- Problem details
Change every "computer-use agent" in the entries below to "desktop agent", and keep all other text in these lines the same.
* * * * *
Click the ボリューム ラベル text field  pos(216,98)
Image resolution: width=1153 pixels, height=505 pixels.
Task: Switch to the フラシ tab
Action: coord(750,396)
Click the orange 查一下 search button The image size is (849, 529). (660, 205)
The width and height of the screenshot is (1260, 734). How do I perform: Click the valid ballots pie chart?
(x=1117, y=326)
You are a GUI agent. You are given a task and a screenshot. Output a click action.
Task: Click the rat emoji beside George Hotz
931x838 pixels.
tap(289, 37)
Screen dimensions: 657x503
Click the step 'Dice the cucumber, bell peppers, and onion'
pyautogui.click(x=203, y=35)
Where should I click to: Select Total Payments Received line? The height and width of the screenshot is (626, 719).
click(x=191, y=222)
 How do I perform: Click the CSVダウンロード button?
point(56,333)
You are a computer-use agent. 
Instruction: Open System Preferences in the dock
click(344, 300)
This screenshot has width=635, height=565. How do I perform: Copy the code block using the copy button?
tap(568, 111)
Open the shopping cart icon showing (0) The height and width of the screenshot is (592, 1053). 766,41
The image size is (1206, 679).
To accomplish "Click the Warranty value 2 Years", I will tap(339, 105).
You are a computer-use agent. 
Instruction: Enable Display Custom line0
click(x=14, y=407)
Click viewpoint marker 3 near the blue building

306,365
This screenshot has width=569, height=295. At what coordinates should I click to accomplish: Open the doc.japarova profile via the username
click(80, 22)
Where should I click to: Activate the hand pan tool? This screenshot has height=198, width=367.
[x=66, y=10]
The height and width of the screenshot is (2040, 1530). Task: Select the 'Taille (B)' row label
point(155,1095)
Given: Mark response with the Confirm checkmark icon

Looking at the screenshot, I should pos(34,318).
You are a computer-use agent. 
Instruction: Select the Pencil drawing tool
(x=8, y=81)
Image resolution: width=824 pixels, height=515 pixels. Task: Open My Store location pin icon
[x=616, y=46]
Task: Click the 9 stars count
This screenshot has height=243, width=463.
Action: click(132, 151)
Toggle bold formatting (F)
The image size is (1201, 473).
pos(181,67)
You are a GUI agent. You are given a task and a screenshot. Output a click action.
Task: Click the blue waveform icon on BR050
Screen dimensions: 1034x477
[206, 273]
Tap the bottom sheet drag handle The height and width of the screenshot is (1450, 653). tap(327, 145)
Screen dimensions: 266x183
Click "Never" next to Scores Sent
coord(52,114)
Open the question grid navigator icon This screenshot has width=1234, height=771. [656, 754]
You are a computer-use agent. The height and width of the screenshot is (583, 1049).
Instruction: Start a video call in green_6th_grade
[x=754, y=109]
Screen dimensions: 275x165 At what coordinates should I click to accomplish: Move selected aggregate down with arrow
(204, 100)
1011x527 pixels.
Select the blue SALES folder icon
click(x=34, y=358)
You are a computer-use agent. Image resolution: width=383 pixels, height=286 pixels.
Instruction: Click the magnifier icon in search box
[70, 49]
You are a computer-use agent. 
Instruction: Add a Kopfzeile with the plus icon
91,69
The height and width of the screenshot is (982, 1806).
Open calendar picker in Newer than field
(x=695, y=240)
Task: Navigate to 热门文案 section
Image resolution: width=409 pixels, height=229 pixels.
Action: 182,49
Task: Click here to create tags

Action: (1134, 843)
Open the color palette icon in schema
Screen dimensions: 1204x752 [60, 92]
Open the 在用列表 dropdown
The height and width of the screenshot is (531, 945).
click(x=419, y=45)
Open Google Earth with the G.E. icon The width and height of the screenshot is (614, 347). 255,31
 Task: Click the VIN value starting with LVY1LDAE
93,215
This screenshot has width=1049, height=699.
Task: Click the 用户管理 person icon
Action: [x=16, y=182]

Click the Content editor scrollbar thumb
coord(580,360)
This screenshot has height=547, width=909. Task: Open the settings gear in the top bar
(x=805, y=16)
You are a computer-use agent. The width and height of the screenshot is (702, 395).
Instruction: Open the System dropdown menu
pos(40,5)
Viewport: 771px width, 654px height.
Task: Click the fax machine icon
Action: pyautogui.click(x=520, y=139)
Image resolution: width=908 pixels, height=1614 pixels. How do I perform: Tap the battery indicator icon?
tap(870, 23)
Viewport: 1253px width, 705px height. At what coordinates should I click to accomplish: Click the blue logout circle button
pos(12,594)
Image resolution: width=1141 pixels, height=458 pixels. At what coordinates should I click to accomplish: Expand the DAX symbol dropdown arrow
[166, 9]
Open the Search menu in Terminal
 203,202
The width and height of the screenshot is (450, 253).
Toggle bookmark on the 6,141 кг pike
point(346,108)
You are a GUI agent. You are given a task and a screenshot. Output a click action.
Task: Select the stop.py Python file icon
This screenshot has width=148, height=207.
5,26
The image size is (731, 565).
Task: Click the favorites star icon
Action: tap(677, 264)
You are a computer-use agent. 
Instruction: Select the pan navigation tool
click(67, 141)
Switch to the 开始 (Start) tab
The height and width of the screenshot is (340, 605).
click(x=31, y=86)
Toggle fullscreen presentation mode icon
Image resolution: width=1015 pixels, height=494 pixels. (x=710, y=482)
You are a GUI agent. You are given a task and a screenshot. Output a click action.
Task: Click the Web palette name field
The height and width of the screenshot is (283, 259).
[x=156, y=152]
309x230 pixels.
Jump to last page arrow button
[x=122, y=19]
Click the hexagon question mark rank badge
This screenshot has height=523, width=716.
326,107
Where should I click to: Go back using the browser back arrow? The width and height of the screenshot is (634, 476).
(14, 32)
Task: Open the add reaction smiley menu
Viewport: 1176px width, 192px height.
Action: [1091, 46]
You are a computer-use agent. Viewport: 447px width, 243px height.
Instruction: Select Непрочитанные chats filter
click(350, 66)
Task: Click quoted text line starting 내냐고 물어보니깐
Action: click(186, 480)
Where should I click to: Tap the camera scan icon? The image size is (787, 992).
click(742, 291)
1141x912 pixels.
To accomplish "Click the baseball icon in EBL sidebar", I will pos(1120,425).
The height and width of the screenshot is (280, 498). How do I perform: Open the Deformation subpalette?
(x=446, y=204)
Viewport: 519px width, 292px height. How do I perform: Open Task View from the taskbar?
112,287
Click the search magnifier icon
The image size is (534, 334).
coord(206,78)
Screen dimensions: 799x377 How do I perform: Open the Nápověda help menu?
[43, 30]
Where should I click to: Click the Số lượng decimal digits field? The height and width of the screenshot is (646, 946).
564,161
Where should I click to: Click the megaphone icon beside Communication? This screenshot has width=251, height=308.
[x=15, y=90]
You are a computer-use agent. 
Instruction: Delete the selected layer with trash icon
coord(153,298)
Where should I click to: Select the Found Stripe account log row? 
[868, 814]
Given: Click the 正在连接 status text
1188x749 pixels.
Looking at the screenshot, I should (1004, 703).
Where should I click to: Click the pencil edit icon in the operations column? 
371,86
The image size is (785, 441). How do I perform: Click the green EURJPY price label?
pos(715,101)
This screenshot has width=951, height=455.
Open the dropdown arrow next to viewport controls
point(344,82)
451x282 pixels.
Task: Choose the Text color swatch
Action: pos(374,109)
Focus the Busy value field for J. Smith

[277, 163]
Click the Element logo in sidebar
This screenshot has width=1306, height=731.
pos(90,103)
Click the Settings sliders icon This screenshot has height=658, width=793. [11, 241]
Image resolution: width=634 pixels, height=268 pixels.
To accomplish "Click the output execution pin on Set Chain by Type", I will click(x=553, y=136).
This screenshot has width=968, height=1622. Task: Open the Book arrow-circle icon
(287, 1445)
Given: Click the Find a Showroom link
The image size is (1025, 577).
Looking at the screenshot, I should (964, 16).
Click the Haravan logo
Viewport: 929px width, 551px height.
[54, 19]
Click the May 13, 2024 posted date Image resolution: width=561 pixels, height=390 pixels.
* * * * *
- Correct response
Click the ボリューム ラベル text field  pos(216,98)
Image resolution: width=1153 pixels, height=505 pixels.
Task: Switch to the フラシ tab
Action: coord(750,396)
Click the orange 查一下 search button The image size is (849, 529). (660, 205)
The width and height of the screenshot is (1260, 734). How do I perform: Click the valid ballots pie chart?
(x=1117, y=326)
You are a GUI agent. You are given a task and a screenshot. Output a click action.
Task: Click the rat emoji beside George Hotz
931x838 pixels.
tap(289, 37)
Screen dimensions: 657x503
Click the step 'Dice the cucumber, bell peppers, and onion'
pyautogui.click(x=203, y=35)
Where should I click to: Select Total Payments Received line? The height and width of the screenshot is (626, 719).
click(x=191, y=222)
 How do I perform: Click the CSVダウンロード button?
point(56,333)
You are a desktop agent. 
Instruction: Open System Preferences in the dock
click(344, 300)
This screenshot has width=635, height=565. How do I perform: Copy the code block using the copy button?
tap(568, 111)
Open the shopping cart icon showing (0) The height and width of the screenshot is (592, 1053). 766,41
The image size is (1206, 679).
To accomplish "Click the Warranty value 2 Years", I will tap(339, 105).
You are a desktop agent. 
Instruction: Enable Display Custom line0
click(x=14, y=407)
Click viewpoint marker 3 near the blue building

306,365
This screenshot has width=569, height=295. At what coordinates should I click to accomplish: Open the doc.japarova profile via the username
click(80, 22)
Where should I click to: Activate the hand pan tool? This screenshot has height=198, width=367.
[x=66, y=10]
The height and width of the screenshot is (2040, 1530). Task: Select the 'Taille (B)' row label
point(155,1095)
Given: Mark response with the Confirm checkmark icon

Looking at the screenshot, I should pos(34,318).
You are a desktop agent. 
Instruction: Select the Pencil drawing tool
(x=8, y=81)
Image resolution: width=824 pixels, height=515 pixels. Task: Open My Store location pin icon
[x=616, y=46]
Task: Click the 9 stars count
This screenshot has height=243, width=463.
Action: click(132, 151)
Toggle bold formatting (F)
The image size is (1201, 473).
pos(181,67)
You are a GUI agent. You are given a task and a screenshot. Output a click action.
Task: Click the blue waveform icon on BR050
Screen dimensions: 1034x477
[206, 273]
Tap the bottom sheet drag handle The height and width of the screenshot is (1450, 653). tap(327, 145)
Screen dimensions: 266x183
Click "Never" next to Scores Sent
coord(52,114)
Open the question grid navigator icon This screenshot has width=1234, height=771. [656, 754]
You are a desktop agent. The height and width of the screenshot is (583, 1049).
Instruction: Start a video call in green_6th_grade
[x=754, y=109]
Screen dimensions: 275x165 At what coordinates should I click to accomplish: Move selected aggregate down with arrow
(204, 100)
1011x527 pixels.
Select the blue SALES folder icon
click(x=34, y=358)
You are a desktop agent. Image resolution: width=383 pixels, height=286 pixels.
Instruction: Click the magnifier icon in search box
[70, 49]
You are a desktop agent. 
Instruction: Add a Kopfzeile with the plus icon
91,69
The height and width of the screenshot is (982, 1806).
Open calendar picker in Newer than field
(x=695, y=240)
Task: Navigate to 热门文案 section
Image resolution: width=409 pixels, height=229 pixels.
Action: 182,49
Task: Click here to create tags

Action: (1134, 843)
Open the color palette icon in schema
Screen dimensions: 1204x752 [60, 92]
Open the 在用列表 dropdown
The height and width of the screenshot is (531, 945).
click(x=419, y=45)
Open Google Earth with the G.E. icon The width and height of the screenshot is (614, 347). 255,31
 Task: Click the VIN value starting with LVY1LDAE
93,215
This screenshot has width=1049, height=699.
Task: Click the 用户管理 person icon
Action: [x=16, y=182]

Click the Content editor scrollbar thumb
coord(580,360)
This screenshot has height=547, width=909. Task: Open the settings gear in the top bar
(x=805, y=16)
You are a desktop agent. The width and height of the screenshot is (702, 395).
Instruction: Open the System dropdown menu
pos(40,5)
Viewport: 771px width, 654px height.
Task: Click the fax machine icon
Action: pyautogui.click(x=520, y=139)
Image resolution: width=908 pixels, height=1614 pixels. How do I perform: Tap the battery indicator icon?
tap(870, 23)
Viewport: 1253px width, 705px height. At what coordinates should I click to accomplish: Click the blue logout circle button
pos(12,594)
Image resolution: width=1141 pixels, height=458 pixels. At what coordinates should I click to accomplish: Expand the DAX symbol dropdown arrow
[166, 9]
Open the Search menu in Terminal
 203,202
The width and height of the screenshot is (450, 253).
Toggle bookmark on the 6,141 кг pike
point(346,108)
You are a GUI agent. You are given a task and a screenshot. Output a click action.
Task: Select the stop.py Python file icon
This screenshot has width=148, height=207.
5,26
The image size is (731, 565).
Task: Click the favorites star icon
Action: tap(677, 264)
You are a desktop agent. 
Instruction: Select the pan navigation tool
click(67, 141)
Switch to the 开始 (Start) tab
The height and width of the screenshot is (340, 605).
click(x=31, y=86)
Toggle fullscreen presentation mode icon
Image resolution: width=1015 pixels, height=494 pixels. (x=710, y=482)
You are a GUI agent. You are given a task and a screenshot. Output a click action.
Task: Click the Web palette name field
The height and width of the screenshot is (283, 259).
[x=156, y=152]
309x230 pixels.
Jump to last page arrow button
[x=122, y=19]
Click the hexagon question mark rank badge
This screenshot has height=523, width=716.
326,107
Where should I click to: Go back using the browser back arrow? The width and height of the screenshot is (634, 476).
(14, 32)
Task: Open the add reaction smiley menu
Viewport: 1176px width, 192px height.
Action: [1091, 46]
You are a desktop agent. Viewport: 447px width, 243px height.
Instruction: Select Непрочитанные chats filter
click(350, 66)
Task: Click quoted text line starting 내냐고 물어보니깐
Action: click(186, 480)
Where should I click to: Tap the camera scan icon? The image size is (787, 992).
click(742, 291)
1141x912 pixels.
To accomplish "Click the baseball icon in EBL sidebar", I will pos(1120,425).
The height and width of the screenshot is (280, 498). How do I perform: Open the Deformation subpalette?
(x=446, y=204)
Viewport: 519px width, 292px height. How do I perform: Open Task View from the taskbar?
112,287
Click the search magnifier icon
The image size is (534, 334).
coord(206,78)
Screen dimensions: 799x377 How do I perform: Open the Nápověda help menu?
[43, 30]
Where should I click to: Click the Số lượng decimal digits field? The height and width of the screenshot is (646, 946).
564,161
Where should I click to: Click the megaphone icon beside Communication? This screenshot has width=251, height=308.
[x=15, y=90]
You are a desktop agent. 
Instruction: Delete the selected layer with trash icon
coord(153,298)
Where should I click to: Select the Found Stripe account log row? 
[868, 814]
Given: Click the 正在连接 status text
1188x749 pixels.
Looking at the screenshot, I should (1004, 703).
Where should I click to: Click the pencil edit icon in the operations column? 
371,86
The image size is (785, 441). How do I perform: Click the green EURJPY price label?
pos(715,101)
This screenshot has width=951, height=455.
Open the dropdown arrow next to viewport controls
point(344,82)
451x282 pixels.
Task: Choose the Text color swatch
Action: pos(374,109)
Focus the Busy value field for J. Smith

[277, 163]
Click the Element logo in sidebar
This screenshot has width=1306, height=731.
pos(90,103)
Click the Settings sliders icon This screenshot has height=658, width=793. [11, 241]
Image resolution: width=634 pixels, height=268 pixels.
To accomplish "Click the output execution pin on Set Chain by Type", I will click(x=553, y=136).
This screenshot has width=968, height=1622. Task: Open the Book arrow-circle icon
(287, 1445)
Given: Click the Find a Showroom link
The image size is (1025, 577).
Looking at the screenshot, I should (964, 16).
Click the Haravan logo
Viewport: 929px width, 551px height.
[54, 19]
Click the May 13, 2024 posted date Image resolution: width=561 pixels, height=390 pixels.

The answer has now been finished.